### WORK TO COMPLETE
Copy, please, the line with "This screenshot has width=525, height=496." and each line that follows it through the end of the data below, exactly as given and without pictures.
-*-
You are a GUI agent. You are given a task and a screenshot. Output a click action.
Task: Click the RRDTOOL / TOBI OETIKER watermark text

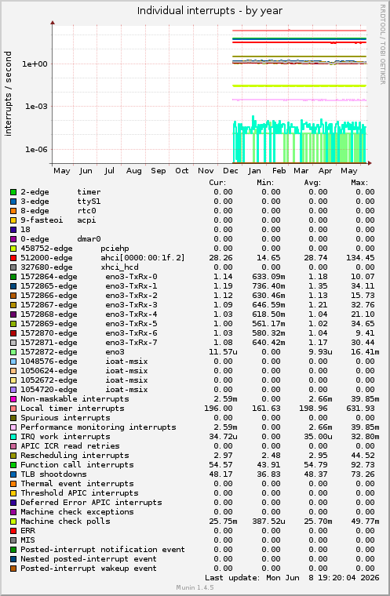click(x=383, y=45)
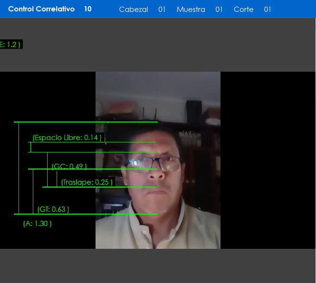Select the Control Correlativo value 10
316x283 pixels.
pyautogui.click(x=88, y=9)
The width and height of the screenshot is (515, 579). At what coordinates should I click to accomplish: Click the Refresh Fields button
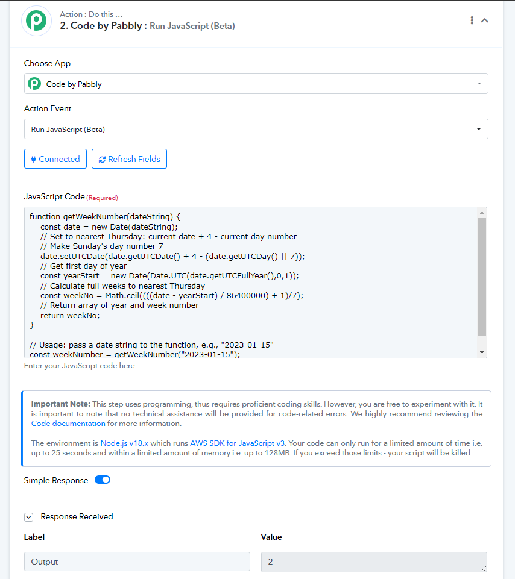tap(129, 159)
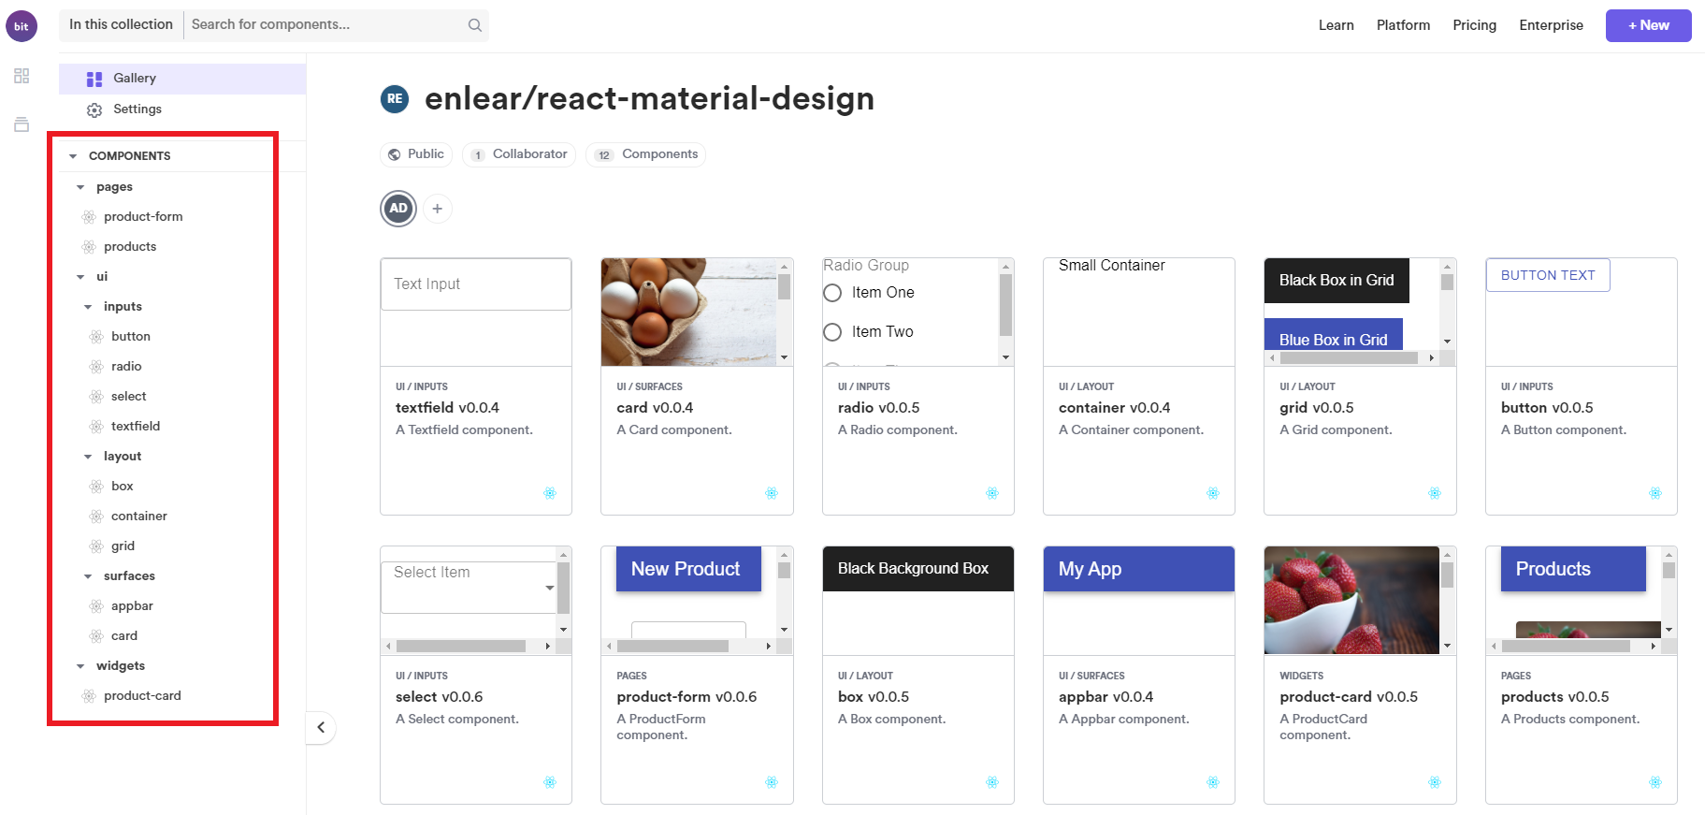Click the grid preview horizontal scrollbar
Viewport: 1705px width, 815px height.
pyautogui.click(x=1351, y=357)
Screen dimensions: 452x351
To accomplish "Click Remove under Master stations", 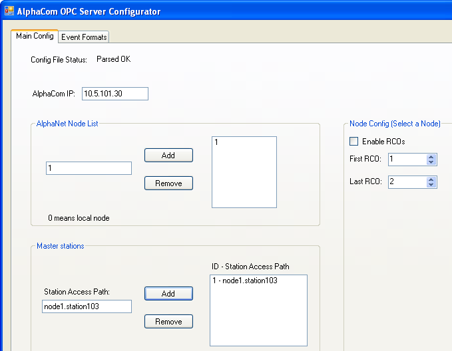I will (x=168, y=322).
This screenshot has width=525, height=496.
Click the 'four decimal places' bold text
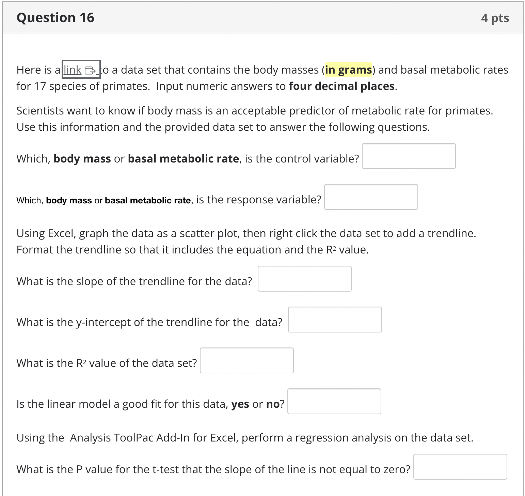point(341,86)
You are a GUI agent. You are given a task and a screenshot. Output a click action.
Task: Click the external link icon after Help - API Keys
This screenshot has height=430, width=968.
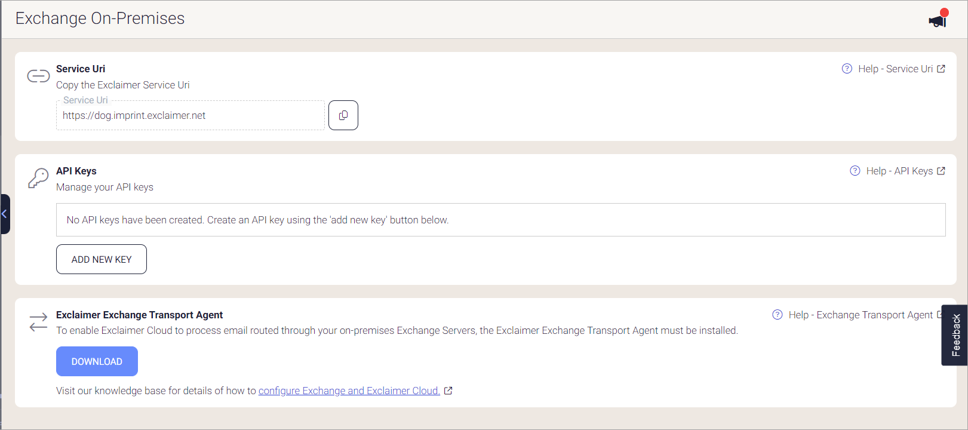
-*-
### EXERCISE SOLUTION
This screenshot has width=525, height=496.
Click the 'four decimal places' bold text
point(341,86)
You are a GUI agent. You are given a task and a screenshot. Output a click action.
Task: Click the external link icon after Help - API Keys
This screenshot has height=430, width=968.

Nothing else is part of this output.